Reproduce exactly the entries from the "Task: Open the 性别 gender dropdown" line to the end. Skip all pictures.

| RECORDS FOR THIS TASK |
########################################
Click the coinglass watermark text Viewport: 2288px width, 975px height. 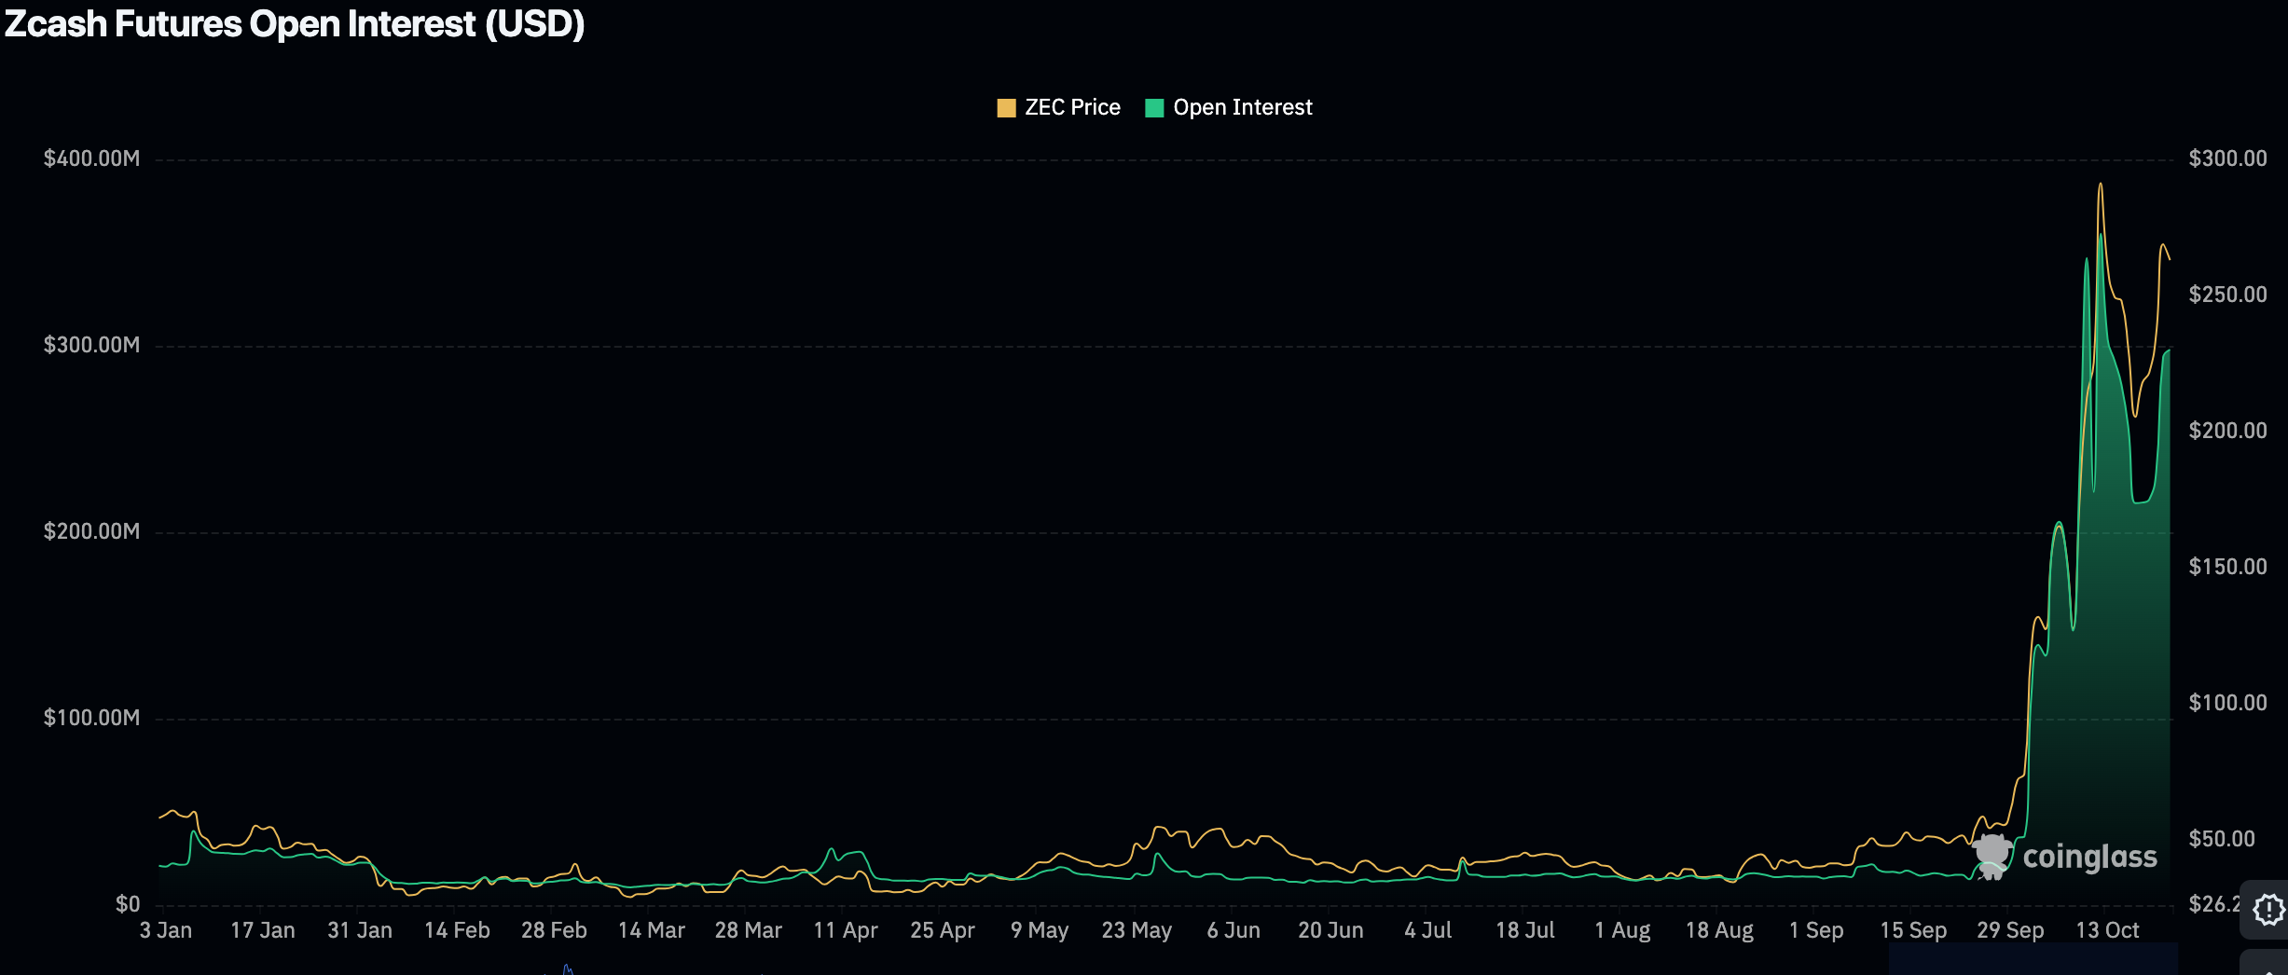pyautogui.click(x=2089, y=858)
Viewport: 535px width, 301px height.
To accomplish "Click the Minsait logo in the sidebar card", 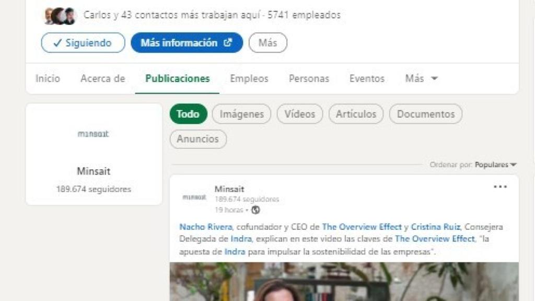I will click(x=94, y=134).
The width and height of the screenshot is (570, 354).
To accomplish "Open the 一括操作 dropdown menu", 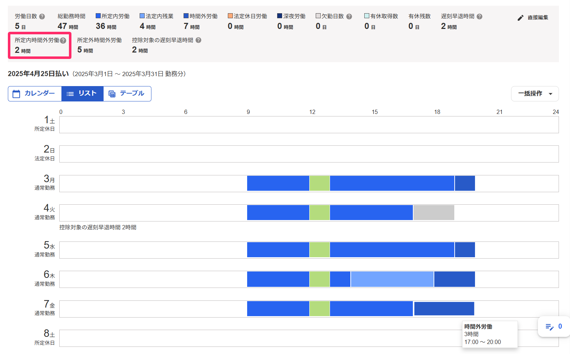I will (x=535, y=94).
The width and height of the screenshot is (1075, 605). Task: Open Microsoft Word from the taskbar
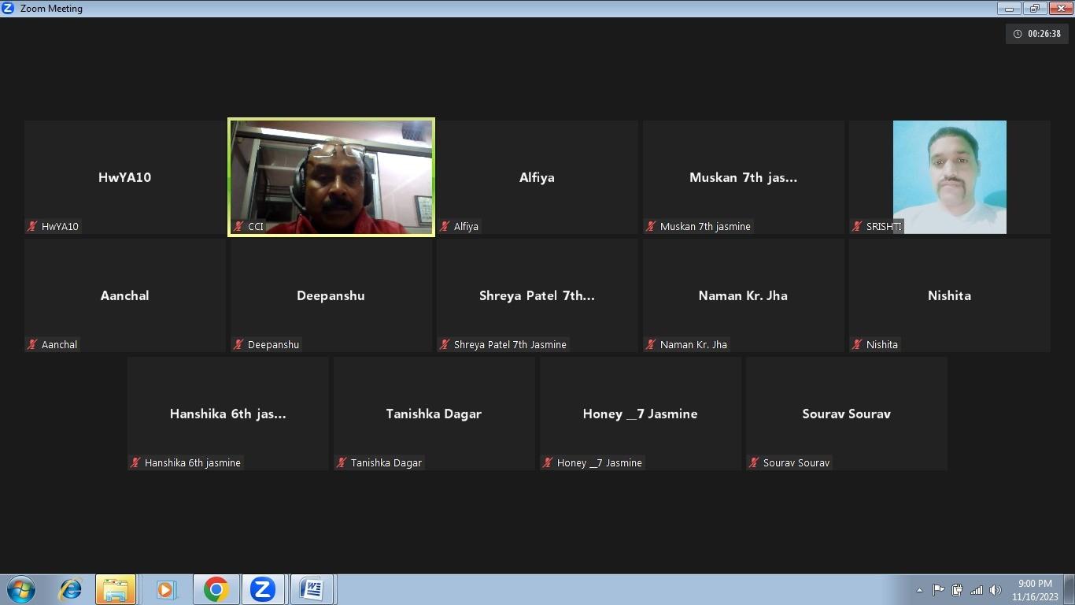pyautogui.click(x=312, y=589)
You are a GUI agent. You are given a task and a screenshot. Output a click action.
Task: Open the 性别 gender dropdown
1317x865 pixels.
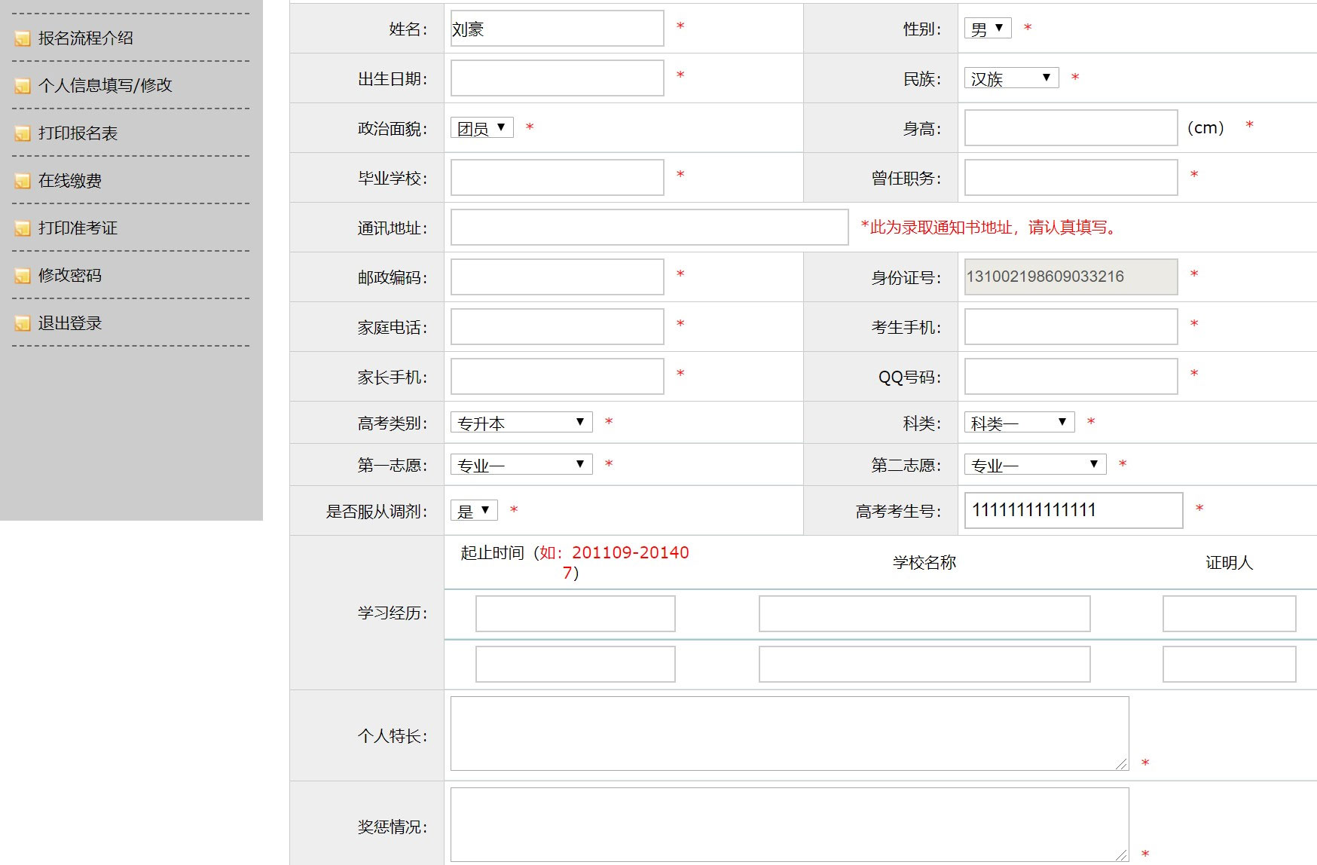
########################################
| OUTPUT FOR THIS EXERCISE |
Task: Open the 性别 gender dropdown
1317x865 pixels.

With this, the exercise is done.